#### Records provided ####

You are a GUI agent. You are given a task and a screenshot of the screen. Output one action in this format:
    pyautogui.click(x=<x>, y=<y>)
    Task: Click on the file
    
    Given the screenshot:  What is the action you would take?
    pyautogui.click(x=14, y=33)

####

• Work to do: Copy the material above again, putting "folder" in place of "file" and leaving everything else as it is.

• The completed task:
You are a GUI agent. You are given a task and a screenshot of the screen. Output one action in this format:
    pyautogui.click(x=<x>, y=<y>)
    Task: Click on the folder
    
    Given the screenshot:  What is the action you would take?
    pyautogui.click(x=14, y=33)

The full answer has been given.